**** Source excerpt ****
The next change has been the levelling-off of the growth in female participation in the labour market, not least as the punitive cost of childcare took its toll. Many economists now expect families gradually to run down their debts in the years ahead, reversing the trend of the last two decades, so another prop for today’s living standards is removed.

Finally, recent cuts to the system of tax credits and benefits brings to a screeching halt the growing role of the state in lifting household incomes.

Some view these reversals as the harbinger of a new and bleak era in which the inevitable consequence of late capitalism – characterised by post-industrial economies, technological breakthroughs that generate fewer jobs and flexible labour markets spawning massive inequalities – is a plateau in the living standards of a large swath of workers. If so, the implications are vast, long-term and as yet hard to glean. As a society, and as individuals, we are hard-wired to expect steady material improvement for ourselves and our children.

If growing numbers fail to realise these ambitions, then the reckoning in the decades ahead will be not just economic and political, but cultural and emotional. It is far too early to say whether this view will be borne out or if it is overblown and fatalistic doom-mongering – but what is already apparent is that a number of advanced societies in the early decades of the 21st century are struggling to widen the circle of prosperity.
**** Material provided ****
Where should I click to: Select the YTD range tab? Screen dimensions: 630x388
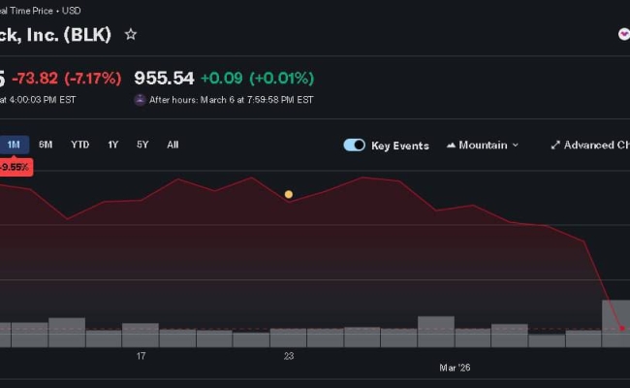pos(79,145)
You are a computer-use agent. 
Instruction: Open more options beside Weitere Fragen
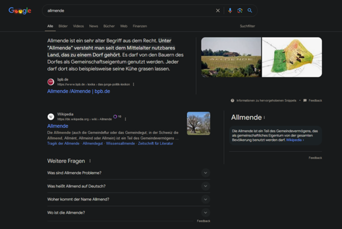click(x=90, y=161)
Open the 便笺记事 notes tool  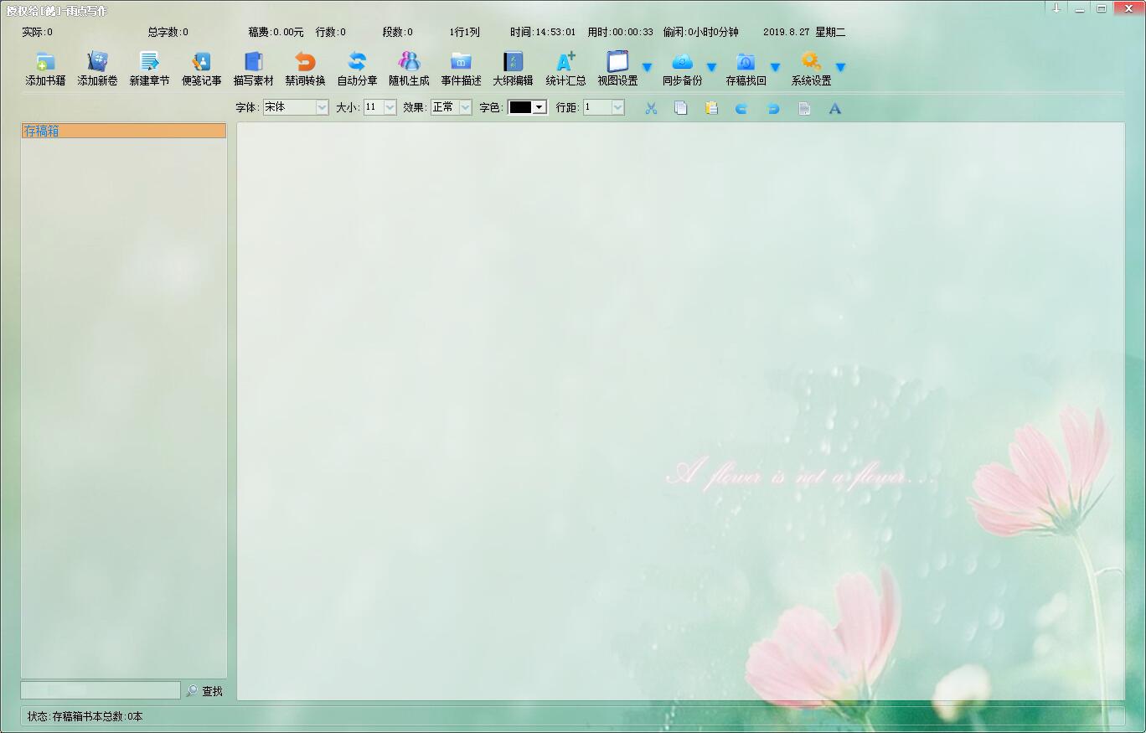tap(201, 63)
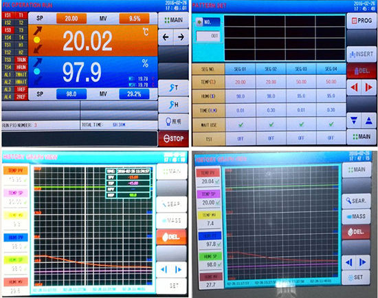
****
**Prompt**:
According to the excerpt on living standards, what has brought the growing role of the state in lifting household incomes to a screeching halt? The task can be answered without the items.

**Task output**:
Recent cuts to the system of tax credits and benefits.